Developers are experts at coding but often light in both functional and performance testing. They work in their integrated development environment (IDE) and tend to use their preferred tools with little inclination toward learning new ones. Performance engineering shifts-left performance testing which brings it into the software developer’s area of responsibility. With input from the performance engineer, software developers can run performance testing while writing code. The developer doesn’t release their code before it passes performance testing criteria.

DevTester

The devtester doesn’t exist in classic performance testing since there are clear distinctions between software developers and performance engineers. With performance engineering, the devtester emerges as a stakeholder that connects performance engineering and developer teams. They bridge the gap by having solid coding and testing skills though not quite at the same level of expertise as the developer and the performance engineer. They can run tests quickly and have much greater flexibility than developers in using different tools as is needed.

Business analysts and application engineers

By shifting-right the testing, performance engineering brings on board business analysts and application engineers. This guarantees that business and application performance requirements defining the quality of the user experience are incorporated into the performance criteria. These two roles monitor the app in production to ensure top-notch application performance at all times.


Get the right performance engineering partner

Performance engineering is transforming the software development landscape as well as the job descriptions of all who are engaged in it.
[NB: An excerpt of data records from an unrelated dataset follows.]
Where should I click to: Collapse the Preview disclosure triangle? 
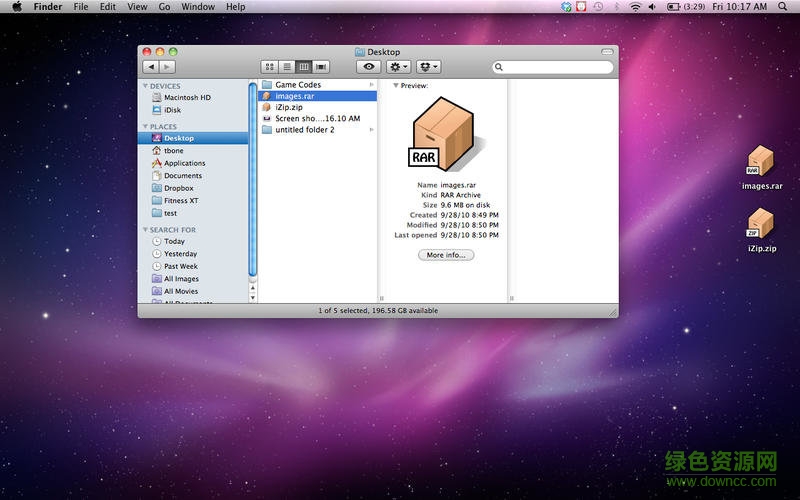point(396,86)
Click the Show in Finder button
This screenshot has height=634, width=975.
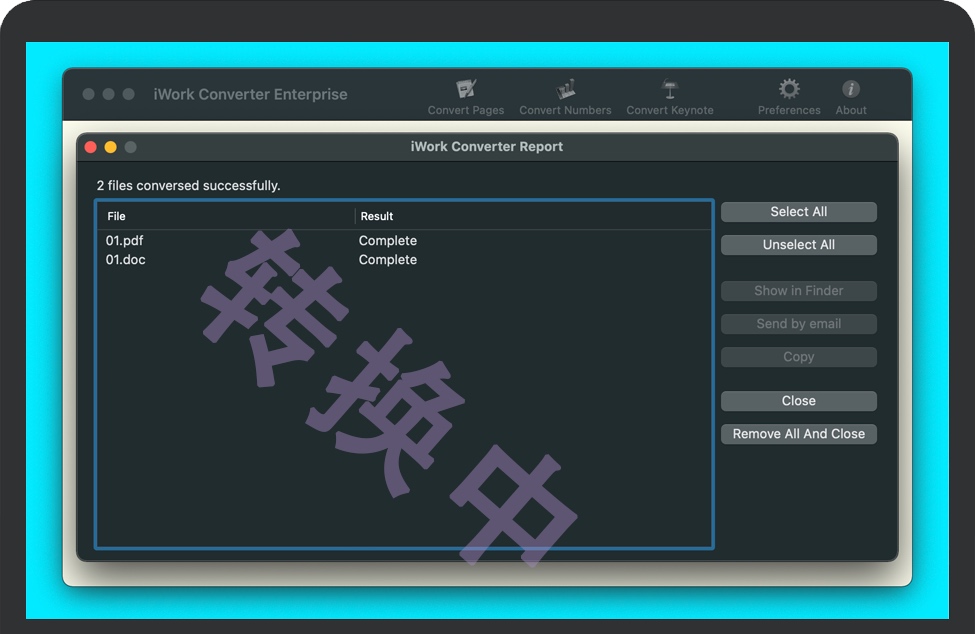click(x=798, y=291)
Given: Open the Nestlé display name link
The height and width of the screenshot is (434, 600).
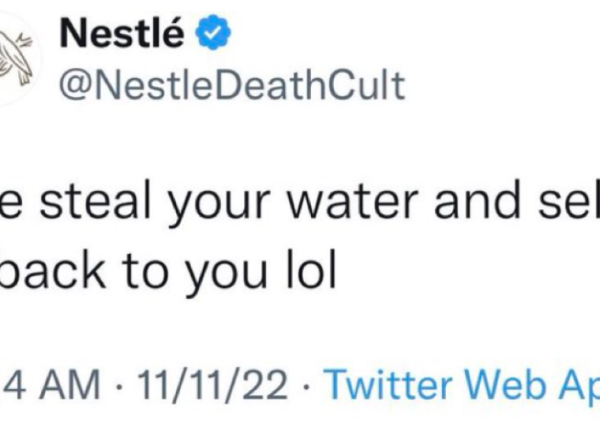Looking at the screenshot, I should point(123,35).
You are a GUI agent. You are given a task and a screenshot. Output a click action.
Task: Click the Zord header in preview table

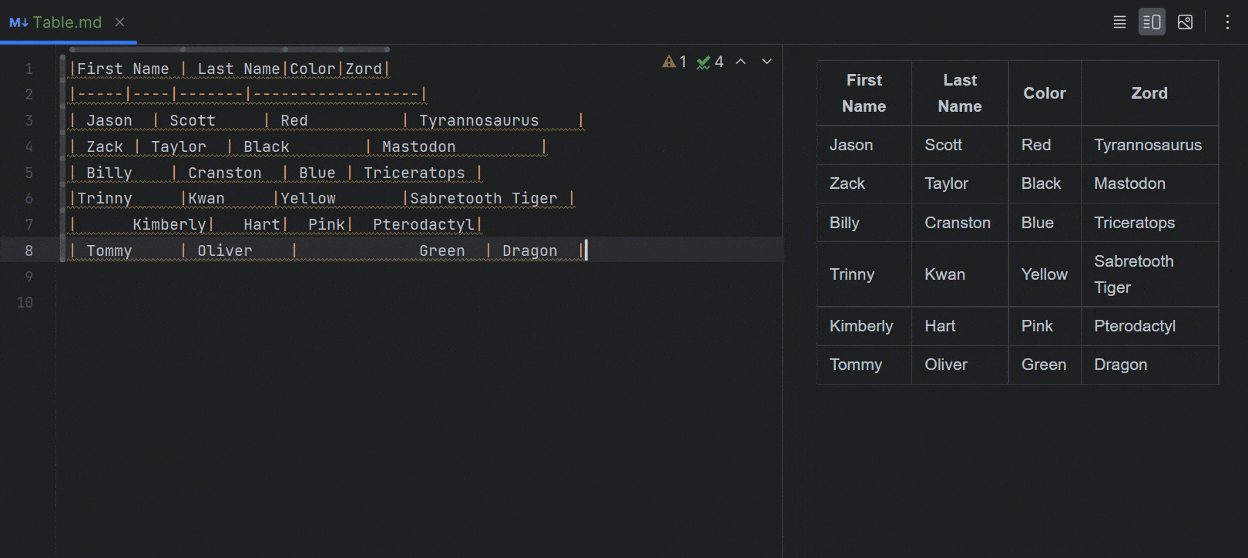[1149, 93]
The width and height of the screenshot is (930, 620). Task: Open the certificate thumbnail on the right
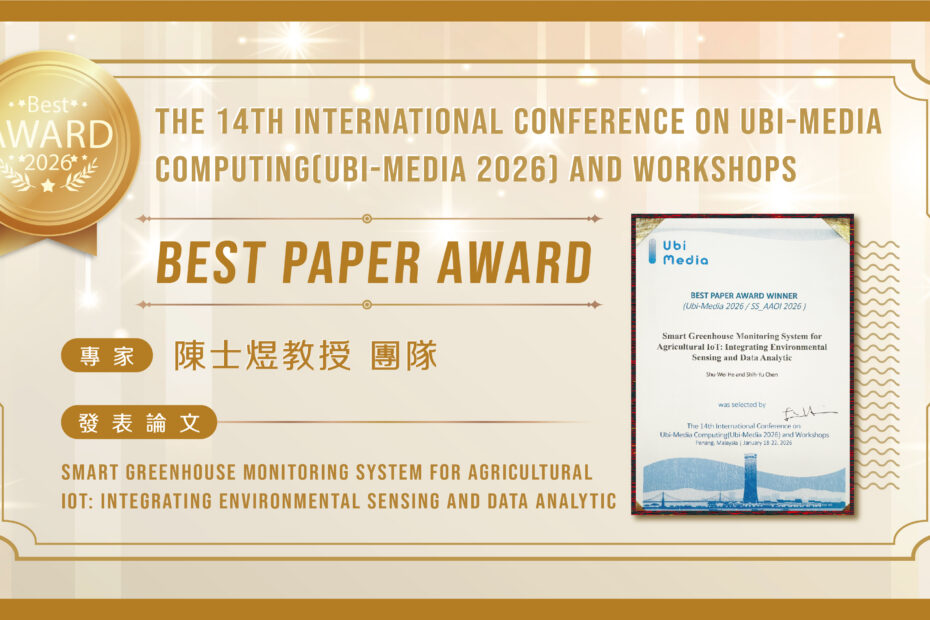[x=745, y=365]
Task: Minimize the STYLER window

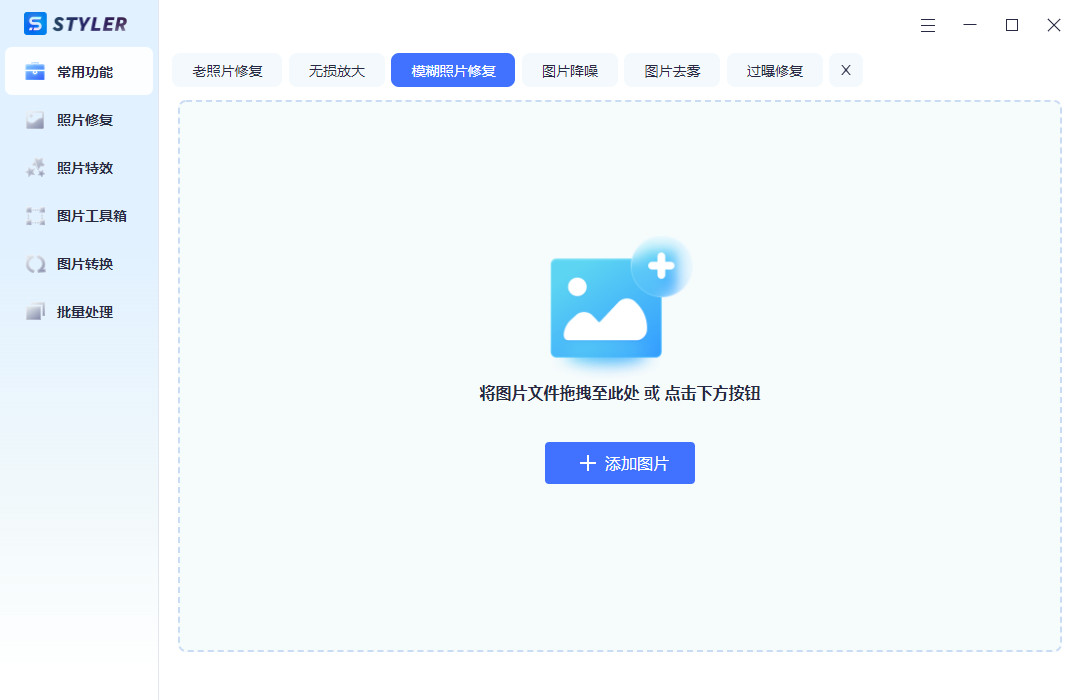Action: (970, 25)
And with a greater number of roles now involved, the need for tools and technology to streamline the process is greater than ever before. Performance engineering calls for end-to-end integration and collaboration from right-to-left and left-to-right along with real-time insights and analytics. Traditional performance testing vendors aren’t adequately equipped to address this wave of chaotic change. OpenText though has the proven experience and technology solutions to convert the test chaos into engineered order.

OpenText performance engineering open architecture supports testing across any protocol and application type in any development environment. It permits stakeholders, from developers to business analysts, to use numerous vendor and open source tools so as to enable complete CI/CD integration at scale. OpenText tool integrations provide the ability to quickly eliminate the wait time of development and the testing that slows down application delivery. The integrations do this by enabling the rapid creation of realistic simulations of APIs, network conditions, and virtual services. OpenText performance engineering solutions build upon existing on-premises or cloud infrastructure and promote asset reuse to take advantage of existing investments. This helps scale quickly to meet the demands of performance testing of multiple applications across the enterprise.

Traditional performance testing did not begin until functional testing was complete and didn’t start identifying defects and root causes until the end of performance testing. OpenText performance engineering entails continuous end-to-end measurement and analysis of defects to pinpoint root cause in real-time even before the performance test ends. Performance criteria are included in definition and requirements of ‘done’. OpenText real-time analytics help the performance engineer provide feedback to the developer fast so as to initiate troubleshooting early in the development process. Synthetic monitoring and real user monitoring in production provide insights into performance issues that have escaped testing and must be fixed in the next release. Capture and analysis of end user sentiment from a performance perspective provides more specific feedback to developers so as to optimize the application for better performance.